Closed this issue · 1 comments

Current answer

We can use curly brackets to create a new scope, allowing for multiple mutable references, just not simultaneous ones:

fn main() {
  let mut s: String = String::from("Hello");
  {
    let r1: &mut String = &mut s;
    // r1 goes out of scope here,
  }
  // So we can make a new reference with no problems
  let r2: &mut String = &mut s;
}

Proposal

I think this answer is not correct. In fact thanks to NLL the above code works without curly braces too (https://play.rust-lang.org/?version=stable&mode=debug&edition=2021&gist=6b2144aeb8d82883ec17cb94af60c888).
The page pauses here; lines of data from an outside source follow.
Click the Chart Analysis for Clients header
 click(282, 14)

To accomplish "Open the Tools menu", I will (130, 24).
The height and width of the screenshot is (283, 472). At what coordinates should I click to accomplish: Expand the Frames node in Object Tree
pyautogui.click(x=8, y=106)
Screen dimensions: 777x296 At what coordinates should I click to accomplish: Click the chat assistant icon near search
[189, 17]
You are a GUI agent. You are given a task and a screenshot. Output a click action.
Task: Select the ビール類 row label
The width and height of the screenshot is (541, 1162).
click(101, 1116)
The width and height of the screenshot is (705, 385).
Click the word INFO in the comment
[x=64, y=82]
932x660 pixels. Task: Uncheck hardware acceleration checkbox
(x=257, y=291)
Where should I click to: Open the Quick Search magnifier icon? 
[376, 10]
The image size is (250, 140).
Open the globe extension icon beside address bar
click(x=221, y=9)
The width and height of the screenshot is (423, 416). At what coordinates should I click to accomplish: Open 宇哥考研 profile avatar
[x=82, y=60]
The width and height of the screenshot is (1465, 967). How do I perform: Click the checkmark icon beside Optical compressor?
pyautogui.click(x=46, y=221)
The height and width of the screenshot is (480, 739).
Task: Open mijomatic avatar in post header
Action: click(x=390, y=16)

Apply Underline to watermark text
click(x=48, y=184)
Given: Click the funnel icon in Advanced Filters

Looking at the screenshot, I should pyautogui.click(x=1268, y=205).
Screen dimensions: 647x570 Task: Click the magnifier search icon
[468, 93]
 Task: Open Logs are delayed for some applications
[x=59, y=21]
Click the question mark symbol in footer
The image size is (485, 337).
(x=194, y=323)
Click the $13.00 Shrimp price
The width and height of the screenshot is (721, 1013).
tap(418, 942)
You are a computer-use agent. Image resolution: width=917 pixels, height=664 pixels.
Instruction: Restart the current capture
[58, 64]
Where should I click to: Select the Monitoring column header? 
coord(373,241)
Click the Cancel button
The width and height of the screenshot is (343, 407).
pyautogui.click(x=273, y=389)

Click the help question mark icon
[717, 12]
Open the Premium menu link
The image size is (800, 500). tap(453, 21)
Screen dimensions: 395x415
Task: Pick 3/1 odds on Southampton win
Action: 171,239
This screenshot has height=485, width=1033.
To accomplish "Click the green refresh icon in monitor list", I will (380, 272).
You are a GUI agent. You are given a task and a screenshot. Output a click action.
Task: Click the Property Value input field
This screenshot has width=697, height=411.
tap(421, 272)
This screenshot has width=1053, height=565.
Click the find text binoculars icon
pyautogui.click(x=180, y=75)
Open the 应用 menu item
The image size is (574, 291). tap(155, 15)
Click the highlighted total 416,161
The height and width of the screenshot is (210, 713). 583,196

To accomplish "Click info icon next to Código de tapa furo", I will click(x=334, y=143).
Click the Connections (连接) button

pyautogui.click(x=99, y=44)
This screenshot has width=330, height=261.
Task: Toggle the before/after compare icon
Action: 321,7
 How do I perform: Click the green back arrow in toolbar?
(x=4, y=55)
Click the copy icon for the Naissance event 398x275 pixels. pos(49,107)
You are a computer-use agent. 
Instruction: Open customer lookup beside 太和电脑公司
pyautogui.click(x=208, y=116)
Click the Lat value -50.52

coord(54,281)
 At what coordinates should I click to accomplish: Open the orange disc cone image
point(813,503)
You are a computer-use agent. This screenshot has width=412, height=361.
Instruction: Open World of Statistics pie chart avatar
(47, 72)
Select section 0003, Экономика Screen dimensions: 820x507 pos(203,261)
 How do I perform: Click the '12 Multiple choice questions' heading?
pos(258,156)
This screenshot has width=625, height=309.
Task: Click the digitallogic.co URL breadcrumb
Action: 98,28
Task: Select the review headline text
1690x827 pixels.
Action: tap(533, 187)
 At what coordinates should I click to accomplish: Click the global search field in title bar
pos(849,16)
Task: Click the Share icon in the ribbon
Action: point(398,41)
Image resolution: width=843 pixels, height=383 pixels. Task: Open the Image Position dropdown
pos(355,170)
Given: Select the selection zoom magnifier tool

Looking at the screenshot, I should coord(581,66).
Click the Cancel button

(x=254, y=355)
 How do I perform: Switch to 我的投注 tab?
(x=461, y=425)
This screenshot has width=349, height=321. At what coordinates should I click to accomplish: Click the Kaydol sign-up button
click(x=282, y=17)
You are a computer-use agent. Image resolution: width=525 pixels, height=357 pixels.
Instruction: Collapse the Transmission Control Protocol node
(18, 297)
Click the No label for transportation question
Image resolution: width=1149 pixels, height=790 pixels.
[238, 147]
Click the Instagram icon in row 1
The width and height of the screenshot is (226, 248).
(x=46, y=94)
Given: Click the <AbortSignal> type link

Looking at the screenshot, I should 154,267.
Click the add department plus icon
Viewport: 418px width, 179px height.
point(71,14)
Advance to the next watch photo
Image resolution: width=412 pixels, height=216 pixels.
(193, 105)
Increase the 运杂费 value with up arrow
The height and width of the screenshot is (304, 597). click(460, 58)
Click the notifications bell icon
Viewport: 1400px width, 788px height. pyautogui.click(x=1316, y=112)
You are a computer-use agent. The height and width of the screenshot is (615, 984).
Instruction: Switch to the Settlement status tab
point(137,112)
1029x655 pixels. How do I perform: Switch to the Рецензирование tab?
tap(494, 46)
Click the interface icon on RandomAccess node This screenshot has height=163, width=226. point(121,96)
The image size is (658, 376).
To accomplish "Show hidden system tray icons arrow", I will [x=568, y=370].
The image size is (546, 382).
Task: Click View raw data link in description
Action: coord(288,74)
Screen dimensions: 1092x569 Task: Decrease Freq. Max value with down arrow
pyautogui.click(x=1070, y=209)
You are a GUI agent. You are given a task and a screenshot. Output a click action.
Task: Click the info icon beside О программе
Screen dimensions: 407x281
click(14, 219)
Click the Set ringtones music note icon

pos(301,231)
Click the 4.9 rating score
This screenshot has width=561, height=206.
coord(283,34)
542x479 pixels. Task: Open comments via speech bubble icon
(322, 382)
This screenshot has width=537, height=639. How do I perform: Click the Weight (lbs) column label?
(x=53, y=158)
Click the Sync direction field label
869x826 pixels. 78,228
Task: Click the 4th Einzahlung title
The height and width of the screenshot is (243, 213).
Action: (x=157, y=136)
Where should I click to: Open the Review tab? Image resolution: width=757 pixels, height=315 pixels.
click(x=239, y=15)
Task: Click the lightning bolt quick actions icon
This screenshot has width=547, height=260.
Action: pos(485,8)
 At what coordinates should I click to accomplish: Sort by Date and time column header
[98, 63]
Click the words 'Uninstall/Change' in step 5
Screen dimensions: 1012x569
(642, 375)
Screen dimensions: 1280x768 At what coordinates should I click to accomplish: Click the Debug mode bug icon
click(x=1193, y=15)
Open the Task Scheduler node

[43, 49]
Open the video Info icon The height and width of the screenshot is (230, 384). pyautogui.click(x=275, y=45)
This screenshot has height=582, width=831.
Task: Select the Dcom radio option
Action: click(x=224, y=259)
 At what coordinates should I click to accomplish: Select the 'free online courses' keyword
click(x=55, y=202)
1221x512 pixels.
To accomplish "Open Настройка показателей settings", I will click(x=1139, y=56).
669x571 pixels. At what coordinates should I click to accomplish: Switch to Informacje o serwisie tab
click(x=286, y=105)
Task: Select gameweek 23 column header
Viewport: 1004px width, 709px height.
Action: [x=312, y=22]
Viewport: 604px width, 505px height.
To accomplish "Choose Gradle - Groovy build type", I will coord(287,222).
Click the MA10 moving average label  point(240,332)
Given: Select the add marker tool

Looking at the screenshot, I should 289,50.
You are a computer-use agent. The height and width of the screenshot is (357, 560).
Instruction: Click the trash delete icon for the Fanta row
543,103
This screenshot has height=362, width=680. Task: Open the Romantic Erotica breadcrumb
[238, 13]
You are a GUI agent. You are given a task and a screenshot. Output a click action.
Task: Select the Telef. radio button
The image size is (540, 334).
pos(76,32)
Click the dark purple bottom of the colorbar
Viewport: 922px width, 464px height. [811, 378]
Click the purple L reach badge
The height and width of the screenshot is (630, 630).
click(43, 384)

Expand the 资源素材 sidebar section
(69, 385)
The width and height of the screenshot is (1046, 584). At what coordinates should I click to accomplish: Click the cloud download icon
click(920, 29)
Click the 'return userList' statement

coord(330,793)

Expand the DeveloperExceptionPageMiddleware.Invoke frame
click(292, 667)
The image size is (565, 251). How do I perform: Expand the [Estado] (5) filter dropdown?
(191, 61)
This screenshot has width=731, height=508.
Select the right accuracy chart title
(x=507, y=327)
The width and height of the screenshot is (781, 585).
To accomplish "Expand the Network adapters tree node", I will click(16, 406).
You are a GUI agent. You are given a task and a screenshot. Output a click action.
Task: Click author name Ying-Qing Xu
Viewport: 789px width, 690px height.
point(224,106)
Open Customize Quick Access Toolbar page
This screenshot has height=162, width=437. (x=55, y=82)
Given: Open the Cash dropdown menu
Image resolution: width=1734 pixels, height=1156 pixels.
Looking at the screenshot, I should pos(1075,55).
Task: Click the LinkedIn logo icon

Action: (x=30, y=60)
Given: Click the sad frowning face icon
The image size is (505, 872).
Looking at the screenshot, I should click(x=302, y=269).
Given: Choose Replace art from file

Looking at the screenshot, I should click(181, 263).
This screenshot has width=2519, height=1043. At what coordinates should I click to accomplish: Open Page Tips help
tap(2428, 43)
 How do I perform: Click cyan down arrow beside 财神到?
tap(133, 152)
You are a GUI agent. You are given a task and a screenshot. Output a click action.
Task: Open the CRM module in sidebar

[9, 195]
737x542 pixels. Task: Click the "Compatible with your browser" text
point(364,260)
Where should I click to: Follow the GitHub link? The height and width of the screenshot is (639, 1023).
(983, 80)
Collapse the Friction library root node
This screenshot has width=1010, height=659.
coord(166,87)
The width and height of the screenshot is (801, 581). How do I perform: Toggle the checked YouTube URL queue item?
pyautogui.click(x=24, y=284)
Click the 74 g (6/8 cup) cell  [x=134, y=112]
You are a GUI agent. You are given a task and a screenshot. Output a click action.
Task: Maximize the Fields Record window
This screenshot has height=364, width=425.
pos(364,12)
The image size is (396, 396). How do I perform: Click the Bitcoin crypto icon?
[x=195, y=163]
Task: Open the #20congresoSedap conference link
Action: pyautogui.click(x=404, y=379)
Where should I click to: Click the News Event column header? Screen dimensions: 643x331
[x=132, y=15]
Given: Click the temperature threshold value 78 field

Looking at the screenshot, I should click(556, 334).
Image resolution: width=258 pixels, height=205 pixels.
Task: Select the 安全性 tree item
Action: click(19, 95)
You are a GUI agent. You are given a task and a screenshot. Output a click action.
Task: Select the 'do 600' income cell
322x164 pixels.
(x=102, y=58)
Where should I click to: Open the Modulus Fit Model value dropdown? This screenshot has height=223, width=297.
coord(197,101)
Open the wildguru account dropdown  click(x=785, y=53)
At first, I would have answered to use a Mutex. So I'm not sure how to update this card.

  1. Remove it
  2. Use an example that does not compile, for instance the one at the end of https://blog.rust-lang.org/2022/08/05/nll-by-default.html, but here the solution is not about adding curly braces
  3. Update the question to point to a Mutex answer

The example in the book (https://doc.rust-lang.org/book/ch04-02-references-and-borrowing.html#mutable-references) does fail, because the r1 and r2 are used simultaneously. So the workaround is to not use them at the same time. (You can't exactly fix the example code with that, but it's a workaround after all.)

So I think the answer is OK for the question and I think it's recognizable enough that the code isn't complete and it's implied that you would usually do something with r1 and r2.

Do you agree?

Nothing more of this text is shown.